誤解のないように言うと、大人数での集まりが好ましくないのである。嫌いなわけではないし、仲間はずれは嫌だからみんな誘うけれど、より、とうといのは少人数の集まり、特に二人きりのものだと思う。
あなたと私という関係性の中で、その人だけを尊重すればいいから、自然で、居心地がいい。
だからぼくは、サシで会うのが大好きだ。大切な人であればあるほど、二人きりで会いたいなあと思う。
もっともっと、その人のことを知りたいのなら、二人の関係を深掘りしていけばいいのだと、思っていた。二人だけでいれば、たくさんお話ができて、その人の新たな一面もすぐに見つかるのだと。
たぶん、そう思っていた。
けれど最近、人っていうのは、だれかとの関係性の中でしか、性格とか、心を知ることってできないのだろうなあと気づいた。
一対一には、主観しかないのだ。じぶんとあなたという関係の中では、その人を本当に理解することはできない。
あなたとだれかの関係性を、外から見ること。その客観視が、「あなた」をより知ることに繋がるのではないだろうか。
いくらきれいな言葉を並べたてても、理想を語っても。
実際にできている人はどれくらいいるのだろう。
ぼくは、じぶんのことを知りたいのかもしれない。実際はじぶんがどんなやつなのかを知りたいから、人と会っているのかも。

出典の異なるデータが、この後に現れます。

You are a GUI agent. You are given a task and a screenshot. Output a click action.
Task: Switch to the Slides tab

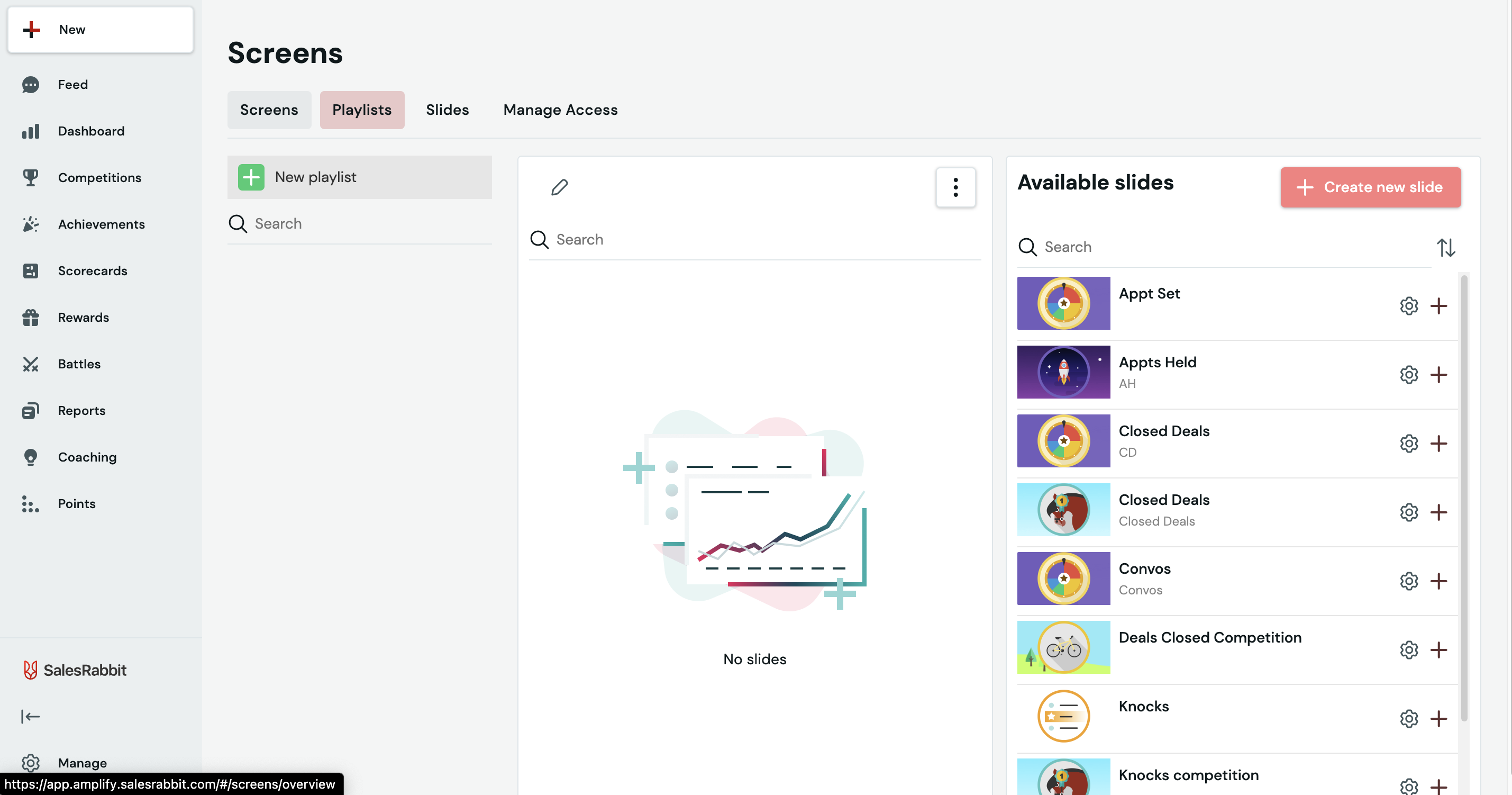tap(447, 110)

一人では本当の意味でじぶんを知ることができないから。
えな(仮名)にそう言うと、彼女は真面目な顔をして、
じぶん勝手だね、
と、そう言った。
「そうだよ、おれはじぶん勝手」
と言うと、
ひらきなおんな、
と怒られた。
二人きりはとてもすてきだし、やっぱり一番好きなのだけれど、その私とあなたの、あなたがどういう人なのかは結局、ほかの人との関わりの中で、
「子ども嫌いとか言ってたけど、じつはすごい優しい声で、目線の高さを合わせて話してるのね」
とか、
「人見知りですって言ってたけど、すごい話しかけるし気を遣えるんだなあ」
とか、
人とどう関わるか、という部分でもとても見えてくるのだろう。
結局、赤の他人に対してひどくなれる人の、その性格を、ぼくは好きになれない。
きっと赤の他人にひどいことをする人は、大切な人が大切でなくなったら、ひどくなれてしまう。
だからそれが後輩だろうが姉だろうが親友だろうがなんだろうが、ぼくはきちんと優しくありたいなあと思う。
たとえ姉に、遠くにあるリモコンをとって持ってきて、テーブルにあるコーヒーをレンジで温めて、ベッドで寝ている私に持ってきてと言われても、ぼくは嫌な顔一つせずに持っていく。
さすがに眉はあげてしまったけれど。